Small sensors will also make it a lot easier to manufacturer complex objects or complicated molecules. This could lead to the production of new polymers and materials that will be cheaper stronger and biodegradable. It will mean that medicines can be modified to interact with your specific DNA to avoid side effects. It means 3D printing that will feel like Star Trek replicators that will be able to combine complex molecules to make food and other objects. NASA has already undertaken a project to be able to print pizza as the first step towards being able to print food in space to enable long flights to Mars.

And a lot of what the Internet of Things might mean is a bit scary. Some high-end department stores already track customers with active cell phones to see exactly how they shop. But this is going to get far more personal and with face recognition software stores are going to know everything about how you shop. They will not just know what you buy, but what you looked at and thought about buying. And they will offer you instant on-site specials to get you to buy – ads that are aimed just at you, right where you are standing.

I remember reading a science fiction book once where the ads on the street changed for each person who walked by, and we are not that far away from that reality. There are already billboards in Japan that look at the demographics in front of them and which change the ads appropriately. Add facial recognition into that equation and they will move beyond showing ads aimed at middle-aged men and instead show an ad aimed directly at you. The Internet of Things is going to create a whole new set of attacks on privacy and as a society we will need to develop strategies and policies to protect ourselves against the onslaught of billions of sensors.

Probably one of the biggest uses of new sensors will be in energy management. And this will be done on the demand end rather than the supply end. Today we all have devices that use electricity continuously even when we aren’t using them. It may not seem like a lot of power to have lights on in an empty room or to have the water warm all of the time in an automatic coffee pot, but multiply these energy uses by millions and billions and it adds up to a lot of wasted power. You read today about the smart grid, which is an effort to be more efficient with electricity mostly on the demand side. But the real efficiencies will be gained when the devices in our life can act independently to minimize power usage.

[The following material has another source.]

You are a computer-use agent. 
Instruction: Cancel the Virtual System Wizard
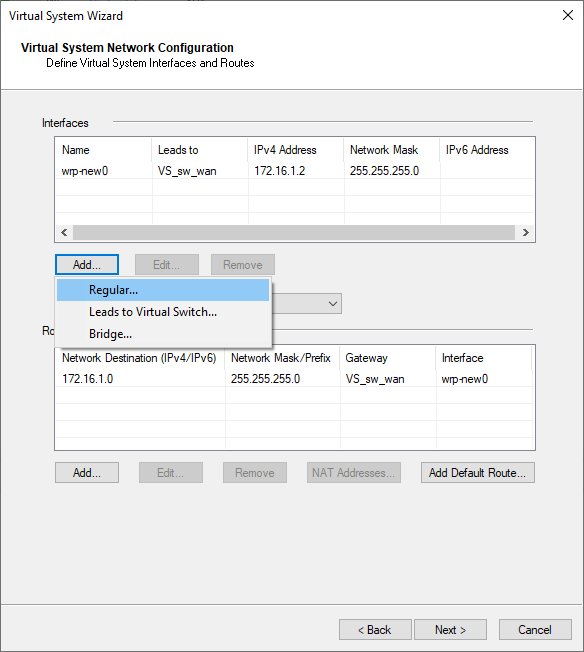click(535, 630)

Sensor technologies will be the heart of the Internet of Things and will be able to work on tasks that nobody wants to do. For instance, small nanobots that can metabolize or bind oil could be dispatched to an oil spill to quickly minimize environmental damage. The thousands of toxic waste dumps we have created on the planet can be restored by nanobots. Harvard has been working on developing a robot bee and it is not hard to envision little flying robots that could be monitoring and protecting endangered species in the wild. We will eventually use these technologies to eat the excess carbon dioxide in our atmosphere and to terraform Mars with an oxygen atmosphere and water.

Many of the technologies involved will be revolutionary and they will spark new debates in areas like privacy and data security. Mistakes will be made and there will be horror stories of little sensors gone awry. Some of the security monitoring will be put to bad uses by repressive regimes. But the positive things that can come out of the Internet of Things make me very excited about the next few decades.

Of course there will be a lot of bandwidth needed. The amount of raw data we will be gathering will be swamp current bandwidth needs. We are going to need bandwidth everywhere from the City to the factory to the farm, and areas without bandwidth are going to be locked out of a lot more than just not being able to stream NetFlix. The kind of bandwidth we are going to need is going to require fiber and we need to keep pushing fiber out to where people play and work.